Vitamin E toxicity is rare but can cause increased risk of bleeding and coagulopathy as high doses
may alter Vitamin K metabolism. Niacin and Pyridoxine are B vitamins which can be associated
with facial flushing and sensory peripheral neuropathy when taken in excess, respectively.
References:
Penniston KL, Tanumihardjo SA. The acute and chronic toxic effects of vitamin A. Am J Clin Nutr.
2006 Feb;83(2):191-201. doi: 10.1093/ajcn/83.2.191. PMID: 16469975. Leo MA, Lieber CS.

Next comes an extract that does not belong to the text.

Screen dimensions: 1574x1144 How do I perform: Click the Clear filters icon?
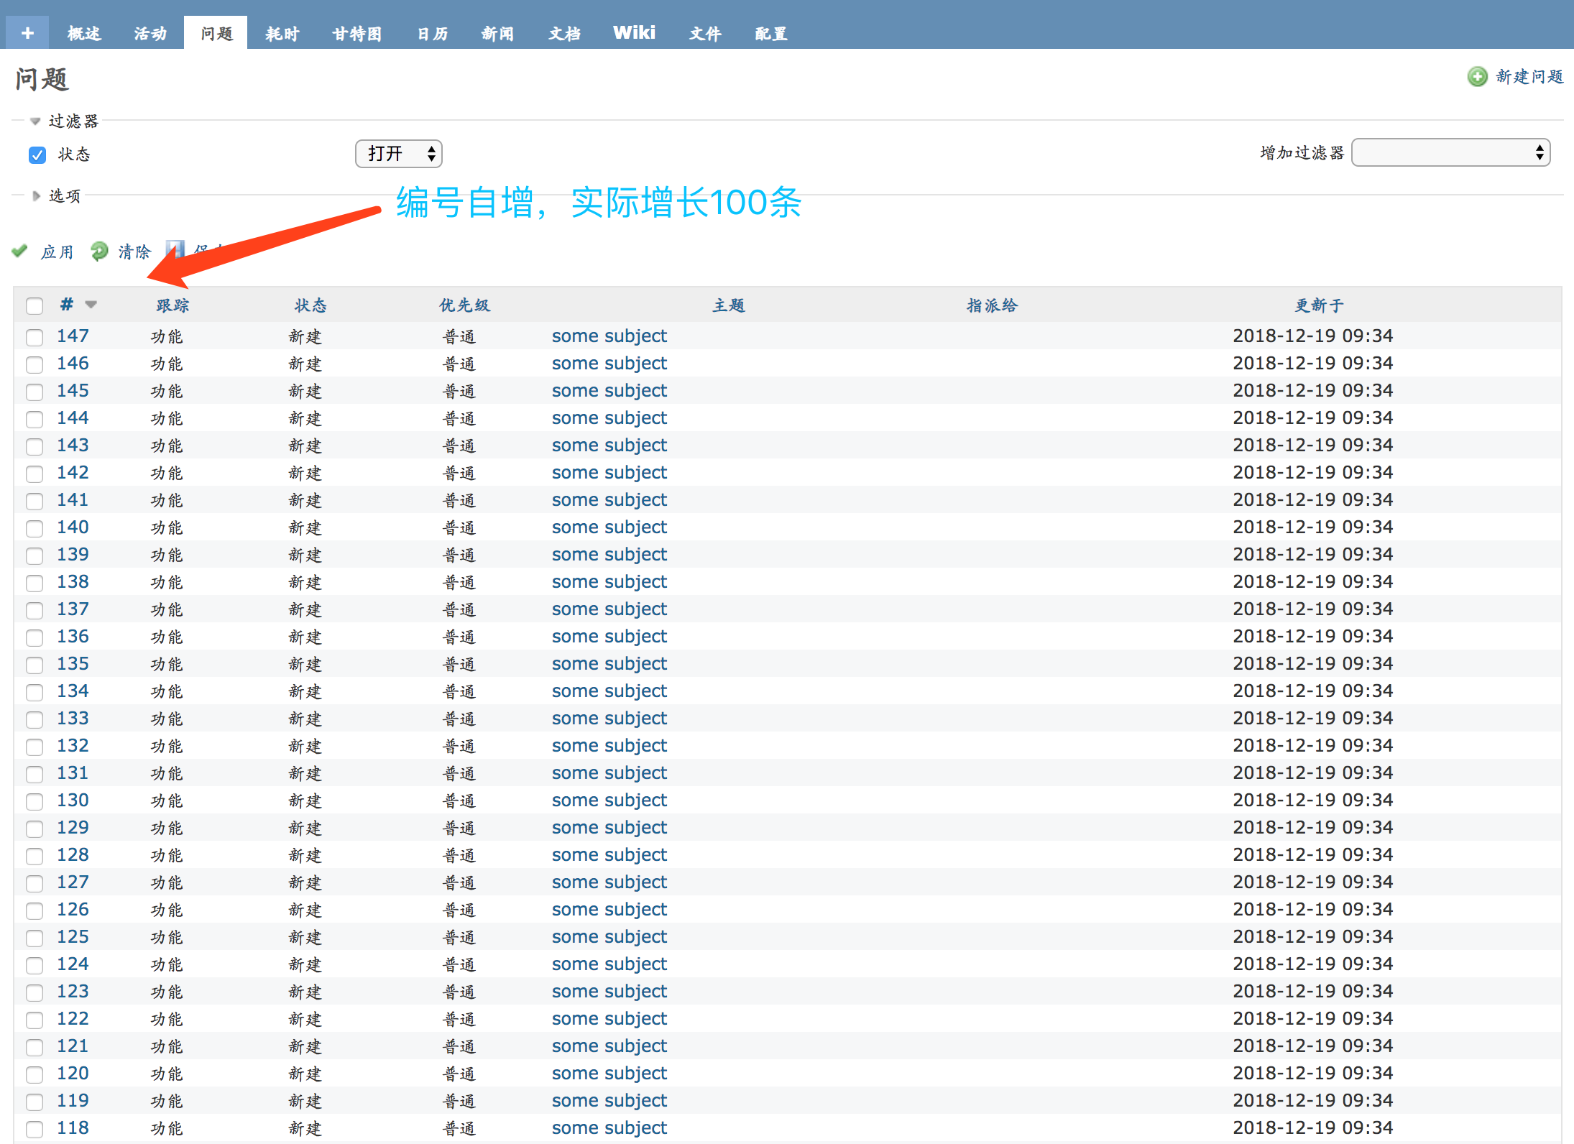point(99,251)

Alcohol, vitamin A, and beta-carotene: adverse interactions, including hepatotoxicity and
carcinogenicity. Am J Clin Nutr. 1999 Jun;69(6):1071-85. doi: 10.1093/ajcn/69.6.1071. PMID:
10357725. Olson JM, Ameer MA, Goyal A. Vitamin A Toxicity. 2021 Feb 11. In: StatPearls
[Internet]. Treasure Island (FL): StatPearls Publishing; 2021 Jan–. PMID: 30422511
A 65-year-old man has a 10-year history of complex partial seizures that are uncontrolled with
carbamazepine at standard therapeutic levels. He also is being treated for chronic atrial fibrillation
with warfarin. Which of the following medications is the most appropriate substitution for the
carbamazepine?
Answers:
A. Phenobarbital
B. Valproic Acid
C. Leviteracetam
D. Phenytoin
E. Primidone
Leviteracetam
Discussion:
Carbamazepine, phenytoin, phenobarbital and primidone (henceforth referred to collectively as
enzyme-inducing AEDs) stimulate the activity of a variety of cytochrome P450 (CYP) enzymes,
including CYP1A2, CYP2C9, CYP2C19 and CYP3A4, as well as glucuronyl transferases (GT) and
epoxide hydrolase. Because these enzymes are involved in the biotransformation of the majority of
therapeutic agents, patients taking enzyme inducing AEDs metabolize at a faster rate a wide range
of concomitantly administered medications, whose dosage requirements may be consequently
increased. Valproic acid differs from other older generation AEDs in being an inhibitor rather than
an inducer of drug metabolizing enzymes, including those involved in the oxidation of
phenobarbital, the glucuronidation of lamotrigine and the conversion of carbamazepine-10,11-
epoxide to the corresponding diol, epoxide hydrolase. Levetiracetam, gabapentin and pregabalin
have not been reported to cause or be a target for clinically relevant pharmacokinetic drug
interactions.
References:
Juurlink DN. Drug interactions with warfarin: what clinicians need to know. CMAJ
2007;177:369-71. Perucca E. Clinically relevant drug interactions with antiepileptic drugs. Br J Clin
Pharmacol 2005; 61:246-55. The Treatment of Epilepsy, ed Shorrons et al. 2004. p. 443-450.